▸ **PROBLEM**
Every entry should appear in your answer exactly as it does here.

◇ ◇ ◇ ◇ ◇

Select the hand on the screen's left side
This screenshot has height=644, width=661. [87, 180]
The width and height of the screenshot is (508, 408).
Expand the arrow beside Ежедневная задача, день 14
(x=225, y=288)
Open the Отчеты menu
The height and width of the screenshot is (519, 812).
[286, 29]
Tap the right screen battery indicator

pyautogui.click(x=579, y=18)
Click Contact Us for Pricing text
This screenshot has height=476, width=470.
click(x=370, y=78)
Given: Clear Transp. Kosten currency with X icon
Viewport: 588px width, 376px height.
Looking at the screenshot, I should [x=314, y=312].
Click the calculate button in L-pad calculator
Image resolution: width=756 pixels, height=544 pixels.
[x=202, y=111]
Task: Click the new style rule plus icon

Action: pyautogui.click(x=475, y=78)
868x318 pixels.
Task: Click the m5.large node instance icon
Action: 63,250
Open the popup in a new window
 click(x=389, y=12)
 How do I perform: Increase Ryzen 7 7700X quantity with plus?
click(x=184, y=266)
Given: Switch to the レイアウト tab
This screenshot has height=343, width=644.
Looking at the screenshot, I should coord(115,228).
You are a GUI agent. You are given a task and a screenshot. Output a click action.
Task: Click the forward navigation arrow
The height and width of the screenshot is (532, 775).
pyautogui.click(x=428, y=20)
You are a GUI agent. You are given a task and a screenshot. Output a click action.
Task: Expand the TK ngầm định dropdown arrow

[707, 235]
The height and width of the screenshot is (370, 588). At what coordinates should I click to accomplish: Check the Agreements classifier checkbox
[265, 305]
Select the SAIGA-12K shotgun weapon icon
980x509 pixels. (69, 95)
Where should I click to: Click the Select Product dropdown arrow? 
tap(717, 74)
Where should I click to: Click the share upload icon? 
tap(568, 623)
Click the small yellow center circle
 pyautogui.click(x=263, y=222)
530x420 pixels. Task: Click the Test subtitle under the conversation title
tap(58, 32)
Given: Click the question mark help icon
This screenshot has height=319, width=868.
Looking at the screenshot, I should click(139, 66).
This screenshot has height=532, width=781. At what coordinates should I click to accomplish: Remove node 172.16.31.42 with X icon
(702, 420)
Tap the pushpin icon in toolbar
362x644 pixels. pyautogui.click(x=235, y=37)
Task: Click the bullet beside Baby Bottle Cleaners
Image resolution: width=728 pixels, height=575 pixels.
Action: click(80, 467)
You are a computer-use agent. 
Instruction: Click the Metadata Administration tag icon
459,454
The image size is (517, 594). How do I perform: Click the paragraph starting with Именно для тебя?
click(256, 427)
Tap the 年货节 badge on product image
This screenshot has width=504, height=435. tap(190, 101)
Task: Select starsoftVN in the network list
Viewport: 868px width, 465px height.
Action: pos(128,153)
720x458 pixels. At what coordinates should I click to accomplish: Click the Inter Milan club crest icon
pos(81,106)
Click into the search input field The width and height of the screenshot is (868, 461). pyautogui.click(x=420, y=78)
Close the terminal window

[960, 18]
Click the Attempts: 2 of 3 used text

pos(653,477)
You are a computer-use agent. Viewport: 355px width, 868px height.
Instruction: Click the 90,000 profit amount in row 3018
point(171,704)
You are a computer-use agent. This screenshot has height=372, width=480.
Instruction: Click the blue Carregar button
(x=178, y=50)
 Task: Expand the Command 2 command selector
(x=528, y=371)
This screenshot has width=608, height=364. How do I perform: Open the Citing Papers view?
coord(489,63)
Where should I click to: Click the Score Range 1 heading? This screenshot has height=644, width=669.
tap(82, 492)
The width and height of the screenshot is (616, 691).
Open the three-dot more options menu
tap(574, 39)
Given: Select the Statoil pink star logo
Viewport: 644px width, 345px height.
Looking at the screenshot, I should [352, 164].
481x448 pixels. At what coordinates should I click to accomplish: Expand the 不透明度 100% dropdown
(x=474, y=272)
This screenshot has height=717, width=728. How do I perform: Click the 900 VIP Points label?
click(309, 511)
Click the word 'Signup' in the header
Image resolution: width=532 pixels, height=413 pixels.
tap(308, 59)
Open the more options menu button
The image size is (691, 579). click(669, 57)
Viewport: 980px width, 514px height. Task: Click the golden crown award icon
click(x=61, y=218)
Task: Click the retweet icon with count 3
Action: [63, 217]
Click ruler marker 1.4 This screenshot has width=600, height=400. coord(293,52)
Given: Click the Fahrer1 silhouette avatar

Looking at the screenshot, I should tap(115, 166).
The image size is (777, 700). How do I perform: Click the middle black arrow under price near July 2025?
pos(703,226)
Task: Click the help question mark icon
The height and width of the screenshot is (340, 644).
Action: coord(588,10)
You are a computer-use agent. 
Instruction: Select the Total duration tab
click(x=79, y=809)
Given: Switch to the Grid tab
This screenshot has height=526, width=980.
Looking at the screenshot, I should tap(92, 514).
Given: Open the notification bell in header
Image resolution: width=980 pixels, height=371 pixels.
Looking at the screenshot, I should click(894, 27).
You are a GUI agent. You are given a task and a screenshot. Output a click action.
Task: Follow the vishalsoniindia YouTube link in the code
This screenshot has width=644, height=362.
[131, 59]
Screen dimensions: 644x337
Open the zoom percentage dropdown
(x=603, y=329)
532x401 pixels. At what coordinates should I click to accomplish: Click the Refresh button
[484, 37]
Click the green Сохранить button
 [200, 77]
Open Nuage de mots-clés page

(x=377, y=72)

◇ ◇ ◇ ◇ ◇

▸ **OUTPUT**
Select the hand on the screen's left side
This screenshot has height=644, width=661. [87, 180]
The width and height of the screenshot is (508, 408).
Expand the arrow beside Ежедневная задача, день 14
(x=225, y=288)
Open the Отчеты menu
The height and width of the screenshot is (519, 812).
[286, 29]
Tap the right screen battery indicator

pyautogui.click(x=579, y=18)
Click Contact Us for Pricing text
This screenshot has height=476, width=470.
click(x=370, y=78)
Given: Clear Transp. Kosten currency with X icon
Viewport: 588px width, 376px height.
Looking at the screenshot, I should [x=314, y=312].
Click the calculate button in L-pad calculator
Image resolution: width=756 pixels, height=544 pixels.
[x=202, y=111]
Task: Click the new style rule plus icon

Action: pyautogui.click(x=475, y=78)
868x318 pixels.
Task: Click the m5.large node instance icon
Action: 63,250
Open the popup in a new window
 click(x=389, y=12)
 How do I perform: Increase Ryzen 7 7700X quantity with plus?
click(x=184, y=266)
Given: Switch to the レイアウト tab
This screenshot has height=343, width=644.
Looking at the screenshot, I should coord(115,228).
You are a GUI agent. You are given a task and a screenshot. Output a click action.
Task: Click the forward navigation arrow
The height and width of the screenshot is (532, 775).
pyautogui.click(x=428, y=20)
You are a GUI agent. You are given a task and a screenshot. Output a click action.
Task: Expand the TK ngầm định dropdown arrow

[707, 235]
The height and width of the screenshot is (370, 588). At what coordinates should I click to accomplish: Check the Agreements classifier checkbox
[265, 305]
Select the SAIGA-12K shotgun weapon icon
980x509 pixels. (69, 95)
Where should I click to: Click the Select Product dropdown arrow? 
tap(717, 74)
Where should I click to: Click the share upload icon? 
tap(568, 623)
Click the small yellow center circle
 pyautogui.click(x=263, y=222)
530x420 pixels. Task: Click the Test subtitle under the conversation title
tap(58, 32)
Given: Click the question mark help icon
This screenshot has height=319, width=868.
Looking at the screenshot, I should click(139, 66).
This screenshot has height=532, width=781. At what coordinates should I click to accomplish: Remove node 172.16.31.42 with X icon
(702, 420)
Tap the pushpin icon in toolbar
362x644 pixels. pyautogui.click(x=235, y=37)
Task: Click the bullet beside Baby Bottle Cleaners
Image resolution: width=728 pixels, height=575 pixels.
Action: click(80, 467)
You are a computer-use agent. 
Instruction: Click the Metadata Administration tag icon
459,454
The image size is (517, 594). How do I perform: Click the paragraph starting with Именно для тебя?
click(256, 427)
Tap the 年货节 badge on product image
This screenshot has width=504, height=435. tap(190, 101)
Task: Select starsoftVN in the network list
Viewport: 868px width, 465px height.
Action: pos(128,153)
720x458 pixels. At what coordinates should I click to accomplish: Click the Inter Milan club crest icon
pos(81,106)
Click into the search input field The width and height of the screenshot is (868, 461). pyautogui.click(x=420, y=78)
Close the terminal window

[960, 18]
Click the Attempts: 2 of 3 used text

pos(653,477)
You are a computer-use agent. Viewport: 355px width, 868px height.
Instruction: Click the 90,000 profit amount in row 3018
point(171,704)
You are a computer-use agent. This screenshot has height=372, width=480.
Instruction: Click the blue Carregar button
(x=178, y=50)
 Task: Expand the Command 2 command selector
(x=528, y=371)
This screenshot has width=608, height=364. How do I perform: Open the Citing Papers view?
coord(489,63)
Where should I click to: Click the Score Range 1 heading? This screenshot has height=644, width=669.
tap(82, 492)
The width and height of the screenshot is (616, 691).
Open the three-dot more options menu
tap(574, 39)
Given: Select the Statoil pink star logo
Viewport: 644px width, 345px height.
Looking at the screenshot, I should [352, 164].
481x448 pixels. At what coordinates should I click to accomplish: Expand the 不透明度 100% dropdown
(x=474, y=272)
This screenshot has height=717, width=728. How do I perform: Click the 900 VIP Points label?
click(309, 511)
Click the word 'Signup' in the header
Image resolution: width=532 pixels, height=413 pixels.
tap(308, 59)
Open the more options menu button
The image size is (691, 579). click(669, 57)
Viewport: 980px width, 514px height. Task: Click the golden crown award icon
click(x=61, y=218)
Task: Click the retweet icon with count 3
Action: [63, 217]
Click ruler marker 1.4 This screenshot has width=600, height=400. coord(293,52)
Given: Click the Fahrer1 silhouette avatar

Looking at the screenshot, I should tap(115, 166).
The image size is (777, 700). How do I perform: Click the middle black arrow under price near July 2025?
pos(703,226)
Task: Click the help question mark icon
The height and width of the screenshot is (340, 644).
Action: coord(588,10)
You are a computer-use agent. 
Instruction: Select the Total duration tab
click(x=79, y=809)
Given: Switch to the Grid tab
This screenshot has height=526, width=980.
Looking at the screenshot, I should tap(92, 514).
Given: Open the notification bell in header
Image resolution: width=980 pixels, height=371 pixels.
Looking at the screenshot, I should click(894, 27).
You are a GUI agent. You are given a task and a screenshot. Output a click action.
Task: Follow the vishalsoniindia YouTube link in the code
This screenshot has width=644, height=362.
[131, 59]
Screen dimensions: 644x337
Open the zoom percentage dropdown
(x=603, y=329)
532x401 pixels. At what coordinates should I click to accomplish: Click the Refresh button
[484, 37]
Click the green Сохранить button
 [200, 77]
Open Nuage de mots-clés page

(x=377, y=72)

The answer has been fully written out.